18. At issue in the case is the liberty of the plaintiff, an important constitutional right. While the aim of the Act of 1945 was legitimate, the limitation on the right of the plaintiff should not be overbroad, should be proportionate, and should be necessary to secure the legitimate aim. As Costello P. stated in Heaney v. Ireland [1994] 3 I.R. 593 at 607:-
“The objective of the impugned provision must be of sufficient importance to warrant overriding a constitutionally protected right. It must relate to concerns pressing and substantial in a free and democratic society. The means chosen must pass a proportionality test. They must:-
be rationally connected to the objective and not be arbitrary, unfair or based on irrational considerations;
impair the right as little as possible, and
be such that their effect on rights are proportionate to the objective …”
In this case the objective of the Act of 1945, as set out above, is legitimate. It is important. But it is not of sufficient importance to override the constitutional right of liberty and the constitutional right of access to the Courts, in the terms of the section, for the reasons given by the High Court. The terms of the section do not pass a proportionality test, for while being rationally connected to the objective, it is arbitrary (in referring to only two possible grounds of application) and hence unfair. It therefore does not impair the rights involved as little as possible, and so the effect on rights is not proportionate to the object to be achieved.
Consequently the Court would affirm the judgment and order of the High Court.

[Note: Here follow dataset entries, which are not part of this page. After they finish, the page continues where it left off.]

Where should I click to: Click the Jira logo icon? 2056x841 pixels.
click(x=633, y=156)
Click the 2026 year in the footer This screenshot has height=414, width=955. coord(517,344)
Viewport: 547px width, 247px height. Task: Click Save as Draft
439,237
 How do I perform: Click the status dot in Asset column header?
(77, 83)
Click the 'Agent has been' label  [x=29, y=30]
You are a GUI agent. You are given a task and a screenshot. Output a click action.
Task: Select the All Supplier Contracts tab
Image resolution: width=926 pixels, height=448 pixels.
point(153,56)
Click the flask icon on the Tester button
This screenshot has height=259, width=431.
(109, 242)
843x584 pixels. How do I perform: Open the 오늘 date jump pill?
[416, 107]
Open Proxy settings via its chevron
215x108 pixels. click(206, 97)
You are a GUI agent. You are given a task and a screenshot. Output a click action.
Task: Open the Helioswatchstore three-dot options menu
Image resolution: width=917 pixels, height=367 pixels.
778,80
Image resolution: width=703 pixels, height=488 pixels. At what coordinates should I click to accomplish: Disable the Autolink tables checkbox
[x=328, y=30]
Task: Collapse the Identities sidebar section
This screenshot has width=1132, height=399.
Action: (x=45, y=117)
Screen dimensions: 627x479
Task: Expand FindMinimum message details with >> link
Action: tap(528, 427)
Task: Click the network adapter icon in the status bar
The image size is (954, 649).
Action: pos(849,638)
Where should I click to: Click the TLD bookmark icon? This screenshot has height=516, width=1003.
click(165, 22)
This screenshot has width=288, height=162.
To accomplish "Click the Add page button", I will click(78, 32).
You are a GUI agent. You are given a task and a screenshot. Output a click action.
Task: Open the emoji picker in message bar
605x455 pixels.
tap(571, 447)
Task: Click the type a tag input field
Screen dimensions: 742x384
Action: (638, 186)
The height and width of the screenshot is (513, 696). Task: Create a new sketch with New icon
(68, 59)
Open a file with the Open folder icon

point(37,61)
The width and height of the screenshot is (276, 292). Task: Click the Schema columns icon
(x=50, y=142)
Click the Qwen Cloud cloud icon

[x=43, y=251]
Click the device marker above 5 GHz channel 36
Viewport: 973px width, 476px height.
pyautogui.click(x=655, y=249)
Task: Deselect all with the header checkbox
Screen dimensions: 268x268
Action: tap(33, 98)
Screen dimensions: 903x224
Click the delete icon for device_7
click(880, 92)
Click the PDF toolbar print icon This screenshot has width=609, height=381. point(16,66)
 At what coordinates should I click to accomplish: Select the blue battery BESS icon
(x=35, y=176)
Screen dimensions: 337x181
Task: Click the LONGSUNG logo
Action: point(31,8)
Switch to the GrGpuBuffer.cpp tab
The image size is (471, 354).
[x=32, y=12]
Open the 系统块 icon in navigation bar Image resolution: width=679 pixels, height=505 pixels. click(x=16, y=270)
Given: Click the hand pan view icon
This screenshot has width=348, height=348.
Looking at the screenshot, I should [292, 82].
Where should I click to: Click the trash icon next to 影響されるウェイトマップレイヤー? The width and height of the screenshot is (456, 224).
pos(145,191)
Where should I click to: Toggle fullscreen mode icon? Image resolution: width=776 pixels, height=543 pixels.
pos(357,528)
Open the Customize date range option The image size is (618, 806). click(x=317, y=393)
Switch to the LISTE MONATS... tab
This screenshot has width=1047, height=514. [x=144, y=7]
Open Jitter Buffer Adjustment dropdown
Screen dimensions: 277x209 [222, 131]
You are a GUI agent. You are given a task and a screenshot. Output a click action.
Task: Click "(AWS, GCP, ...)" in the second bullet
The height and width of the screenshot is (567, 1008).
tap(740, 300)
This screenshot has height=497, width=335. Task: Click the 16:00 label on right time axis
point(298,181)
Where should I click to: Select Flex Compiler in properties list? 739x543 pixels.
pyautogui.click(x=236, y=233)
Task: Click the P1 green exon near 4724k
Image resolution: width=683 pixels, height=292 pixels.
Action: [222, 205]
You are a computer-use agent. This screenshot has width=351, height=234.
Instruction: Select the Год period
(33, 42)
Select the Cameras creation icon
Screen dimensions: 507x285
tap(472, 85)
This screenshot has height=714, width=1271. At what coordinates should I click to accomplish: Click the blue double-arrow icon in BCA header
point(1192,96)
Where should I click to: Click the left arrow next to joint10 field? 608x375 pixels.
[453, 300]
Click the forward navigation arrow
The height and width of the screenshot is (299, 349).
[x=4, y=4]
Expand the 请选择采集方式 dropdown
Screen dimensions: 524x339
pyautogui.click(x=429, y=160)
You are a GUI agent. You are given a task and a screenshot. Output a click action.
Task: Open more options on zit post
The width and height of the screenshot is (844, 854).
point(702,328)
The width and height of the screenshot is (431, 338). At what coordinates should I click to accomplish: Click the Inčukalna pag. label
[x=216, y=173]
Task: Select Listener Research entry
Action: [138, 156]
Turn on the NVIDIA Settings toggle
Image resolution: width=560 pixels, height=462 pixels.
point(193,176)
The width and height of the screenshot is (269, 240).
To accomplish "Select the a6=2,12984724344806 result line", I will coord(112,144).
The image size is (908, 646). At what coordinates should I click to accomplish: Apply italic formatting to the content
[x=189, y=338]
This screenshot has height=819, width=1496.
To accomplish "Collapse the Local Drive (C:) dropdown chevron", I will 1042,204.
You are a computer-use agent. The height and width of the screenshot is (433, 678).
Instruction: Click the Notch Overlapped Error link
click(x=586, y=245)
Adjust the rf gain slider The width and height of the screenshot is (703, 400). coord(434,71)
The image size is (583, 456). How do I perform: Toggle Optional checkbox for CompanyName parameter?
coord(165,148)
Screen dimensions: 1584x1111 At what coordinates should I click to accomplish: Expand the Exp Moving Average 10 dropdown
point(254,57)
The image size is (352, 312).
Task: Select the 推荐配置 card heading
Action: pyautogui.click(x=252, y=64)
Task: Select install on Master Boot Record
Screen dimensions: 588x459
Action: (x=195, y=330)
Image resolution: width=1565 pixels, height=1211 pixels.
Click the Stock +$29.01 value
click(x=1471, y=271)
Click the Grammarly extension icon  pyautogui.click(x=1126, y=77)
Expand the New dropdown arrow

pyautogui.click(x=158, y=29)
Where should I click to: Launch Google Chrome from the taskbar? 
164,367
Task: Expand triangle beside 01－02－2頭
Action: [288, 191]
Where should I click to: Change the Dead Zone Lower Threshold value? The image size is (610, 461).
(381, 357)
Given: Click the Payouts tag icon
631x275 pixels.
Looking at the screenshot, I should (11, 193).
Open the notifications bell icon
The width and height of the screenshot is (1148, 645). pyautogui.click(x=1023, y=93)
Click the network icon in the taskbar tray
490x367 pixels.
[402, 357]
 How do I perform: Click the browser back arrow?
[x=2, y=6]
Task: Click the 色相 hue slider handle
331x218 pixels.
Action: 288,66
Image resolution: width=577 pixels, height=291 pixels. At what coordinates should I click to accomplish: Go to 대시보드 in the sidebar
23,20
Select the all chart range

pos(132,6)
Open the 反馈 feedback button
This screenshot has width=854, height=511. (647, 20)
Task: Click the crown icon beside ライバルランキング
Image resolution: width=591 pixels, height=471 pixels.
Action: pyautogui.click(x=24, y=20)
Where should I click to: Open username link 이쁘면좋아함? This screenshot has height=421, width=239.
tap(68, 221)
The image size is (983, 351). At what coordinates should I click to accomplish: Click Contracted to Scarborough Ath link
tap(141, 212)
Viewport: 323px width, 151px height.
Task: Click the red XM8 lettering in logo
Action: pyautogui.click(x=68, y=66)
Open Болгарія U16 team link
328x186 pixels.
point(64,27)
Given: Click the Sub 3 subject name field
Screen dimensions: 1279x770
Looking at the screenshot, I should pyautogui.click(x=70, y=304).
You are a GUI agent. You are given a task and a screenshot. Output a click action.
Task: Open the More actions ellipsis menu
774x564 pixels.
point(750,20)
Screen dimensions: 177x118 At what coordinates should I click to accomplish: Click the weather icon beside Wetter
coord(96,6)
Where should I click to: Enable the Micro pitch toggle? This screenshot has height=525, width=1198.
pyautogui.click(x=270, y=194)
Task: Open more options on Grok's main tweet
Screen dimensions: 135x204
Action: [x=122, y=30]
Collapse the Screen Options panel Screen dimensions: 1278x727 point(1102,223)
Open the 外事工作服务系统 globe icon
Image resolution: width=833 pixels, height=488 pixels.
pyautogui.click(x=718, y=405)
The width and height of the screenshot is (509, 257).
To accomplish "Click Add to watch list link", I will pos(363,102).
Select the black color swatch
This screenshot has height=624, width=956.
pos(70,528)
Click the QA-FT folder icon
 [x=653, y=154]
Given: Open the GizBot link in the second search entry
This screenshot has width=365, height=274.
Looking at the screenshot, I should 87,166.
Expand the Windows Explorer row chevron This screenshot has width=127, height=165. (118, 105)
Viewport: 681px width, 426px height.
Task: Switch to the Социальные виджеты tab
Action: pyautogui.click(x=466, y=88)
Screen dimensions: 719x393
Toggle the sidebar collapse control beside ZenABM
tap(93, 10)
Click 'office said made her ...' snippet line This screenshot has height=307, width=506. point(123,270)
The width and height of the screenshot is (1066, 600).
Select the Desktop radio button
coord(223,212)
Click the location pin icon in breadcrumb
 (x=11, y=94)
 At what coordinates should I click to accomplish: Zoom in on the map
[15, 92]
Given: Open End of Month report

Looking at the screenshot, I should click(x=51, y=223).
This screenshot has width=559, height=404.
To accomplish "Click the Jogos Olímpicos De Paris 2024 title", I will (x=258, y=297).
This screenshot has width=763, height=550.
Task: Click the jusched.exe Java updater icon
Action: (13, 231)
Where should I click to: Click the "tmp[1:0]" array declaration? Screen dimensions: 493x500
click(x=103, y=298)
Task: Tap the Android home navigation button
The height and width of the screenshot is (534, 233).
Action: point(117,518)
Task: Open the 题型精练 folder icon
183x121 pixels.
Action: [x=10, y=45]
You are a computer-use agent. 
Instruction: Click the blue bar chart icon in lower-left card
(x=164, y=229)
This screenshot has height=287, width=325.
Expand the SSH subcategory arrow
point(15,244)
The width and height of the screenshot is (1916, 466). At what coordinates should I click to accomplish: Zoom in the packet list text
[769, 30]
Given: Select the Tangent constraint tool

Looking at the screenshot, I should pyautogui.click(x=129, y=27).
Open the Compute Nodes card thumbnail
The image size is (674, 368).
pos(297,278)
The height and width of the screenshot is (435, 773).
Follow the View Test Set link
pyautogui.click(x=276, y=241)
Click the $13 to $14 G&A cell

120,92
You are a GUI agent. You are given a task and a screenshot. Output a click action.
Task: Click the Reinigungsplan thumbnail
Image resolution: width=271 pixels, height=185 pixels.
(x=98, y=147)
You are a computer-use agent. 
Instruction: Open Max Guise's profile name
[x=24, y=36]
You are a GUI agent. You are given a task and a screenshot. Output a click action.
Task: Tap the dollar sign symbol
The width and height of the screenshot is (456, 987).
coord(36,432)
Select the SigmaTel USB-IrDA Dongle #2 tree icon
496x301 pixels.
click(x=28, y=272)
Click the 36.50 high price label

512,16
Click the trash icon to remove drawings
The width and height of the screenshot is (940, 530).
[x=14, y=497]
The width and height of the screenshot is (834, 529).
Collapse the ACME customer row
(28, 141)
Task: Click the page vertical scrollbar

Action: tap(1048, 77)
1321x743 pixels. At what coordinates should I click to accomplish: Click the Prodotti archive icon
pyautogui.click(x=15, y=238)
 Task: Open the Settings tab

19. The High Court found that the whole of s.260 was invalid. In essence this was a finding as to the specified grounds of s.260(1). The decision as to s.260(2) and s.260(3) was entirely consequential to the findings as to the specified grounds in s.260(1) and not an inherent finding on s.260(2) or s.260(3). It is on this construction that the order is affirmed, there being no specific infirmity at issue in s.260(2) or s.260(3), but rather the foundations of s.260(1) which is found to be infirm.
20. Conclusion
For the reasons given the Court would dismiss the appeal and affirm the order of the High Court.